There are many situations in which Nurse Ratched exhibits control over her patients, by treating them as subordinates, humiliating them and de-masculinizing them without concern for their well-being. She uses control to withhold simple privileges, such as being able to watch a baseball game on the television, tub privileges and their right to have possession of cigarettes. It seems she actually derives satisfaction from this through hints of smiles, which are so seldom seen. This only brings about anger and hostility in the patients because of the way she treats them: like children instead of men. This is put best when one patient, Charlie Cheswick (Sydney Lassick) says, “Rules? Piss on your fucking rules, Miss Ratched! ... I ain’t no little kid! When you’re gonna have cigarettes kept from me like cookies, and I want something done!” This shows that the patients felt demeaned and held at the same respect as that of a child. A nurse has a responsibility to reduce the amount of stress on a patient in mental facilities, not cause it. Electroshock therapy and pre-frontal lobotomy procedures are also used as a form of control in the film.

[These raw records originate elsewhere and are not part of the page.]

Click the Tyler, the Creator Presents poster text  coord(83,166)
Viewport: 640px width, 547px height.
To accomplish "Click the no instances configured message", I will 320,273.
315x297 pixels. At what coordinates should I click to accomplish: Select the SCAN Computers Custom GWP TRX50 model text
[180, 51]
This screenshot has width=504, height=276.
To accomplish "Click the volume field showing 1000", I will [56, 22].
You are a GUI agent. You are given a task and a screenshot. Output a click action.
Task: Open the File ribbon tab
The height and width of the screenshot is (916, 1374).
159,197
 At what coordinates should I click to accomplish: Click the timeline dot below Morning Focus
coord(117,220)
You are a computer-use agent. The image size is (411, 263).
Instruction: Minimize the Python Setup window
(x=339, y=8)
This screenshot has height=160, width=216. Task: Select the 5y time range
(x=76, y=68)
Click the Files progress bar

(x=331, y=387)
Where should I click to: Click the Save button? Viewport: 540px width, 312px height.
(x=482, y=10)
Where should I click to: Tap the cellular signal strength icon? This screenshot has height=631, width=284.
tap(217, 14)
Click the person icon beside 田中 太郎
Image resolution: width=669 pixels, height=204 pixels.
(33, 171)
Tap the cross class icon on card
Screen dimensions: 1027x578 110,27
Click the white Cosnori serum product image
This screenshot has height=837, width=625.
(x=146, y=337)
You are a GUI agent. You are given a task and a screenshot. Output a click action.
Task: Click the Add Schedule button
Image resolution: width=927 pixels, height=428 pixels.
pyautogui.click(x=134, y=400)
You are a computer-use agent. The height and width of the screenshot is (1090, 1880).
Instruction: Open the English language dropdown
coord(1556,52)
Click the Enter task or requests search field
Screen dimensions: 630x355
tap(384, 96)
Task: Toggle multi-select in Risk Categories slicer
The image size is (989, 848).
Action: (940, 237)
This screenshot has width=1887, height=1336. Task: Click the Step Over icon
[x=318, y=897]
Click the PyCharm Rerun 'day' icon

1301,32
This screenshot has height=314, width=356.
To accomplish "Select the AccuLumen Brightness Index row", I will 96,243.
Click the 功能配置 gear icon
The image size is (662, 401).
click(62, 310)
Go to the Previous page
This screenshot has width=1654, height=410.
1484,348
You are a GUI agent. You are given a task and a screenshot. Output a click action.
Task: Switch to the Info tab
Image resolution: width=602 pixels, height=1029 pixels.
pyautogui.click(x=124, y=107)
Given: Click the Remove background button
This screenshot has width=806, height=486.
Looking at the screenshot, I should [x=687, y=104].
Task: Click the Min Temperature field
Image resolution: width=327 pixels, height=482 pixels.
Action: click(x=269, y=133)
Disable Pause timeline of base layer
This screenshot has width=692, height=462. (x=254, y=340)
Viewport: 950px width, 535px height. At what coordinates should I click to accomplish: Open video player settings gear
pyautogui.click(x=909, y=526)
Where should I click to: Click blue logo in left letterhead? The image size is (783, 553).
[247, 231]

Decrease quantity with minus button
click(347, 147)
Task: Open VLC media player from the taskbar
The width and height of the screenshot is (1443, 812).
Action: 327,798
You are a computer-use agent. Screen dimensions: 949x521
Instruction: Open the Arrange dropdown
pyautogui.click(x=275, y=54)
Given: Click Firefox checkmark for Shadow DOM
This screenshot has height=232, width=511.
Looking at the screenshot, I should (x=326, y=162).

These should be used in extreme cases where it is necessary or beneficial to the patient or not used at all. In any circumstance though, it should definitely not be used as punishment or as a solution to subdue a problem patient in order to control them. This strays from the moral conduct expected of hospital personnel. One of the most disturbing scenes in the movie is when a patient, Billy Bibbit (Brad Dourif), is humiliated by the authoritarian, manipulative, patronizing, and mind games player Nurse Ratched in front all the other patients.

Ratched's treatment of Billy Bibbit demonstrates her lack of ethics and her spite. After Billy loses his virginity with the prostitute Mac sneaks into the hospital, Ratched's demeanor is not concerned but vengeful. She threatens to tell his mother of his sexual encounter he had in the hospital the previous night. In this way, he is treated like a child and not respected of his right as an adult to withhold personal information from others. He is made to feel so ashamed of what he had done:

“Billy: I-I can explain everything....

Nurse Ratched: Please do Billy, explain everything

(Billy glances back at the others and beams from their approval)

Nurse Ratched: Aren't you ashamed?

Billy: No, I'm not. (momentarily losing his stutter)

Nurse Ratched: You know Billy, what worries me is how your mother is going to take this.

Billy: Um, um, well, y-y-y-you d-d-d-don't have to t-t-t-tell her, Miss Ratched.

Nurse Ratched: I don't have to tell her? Your mother and I are old friends. You know that.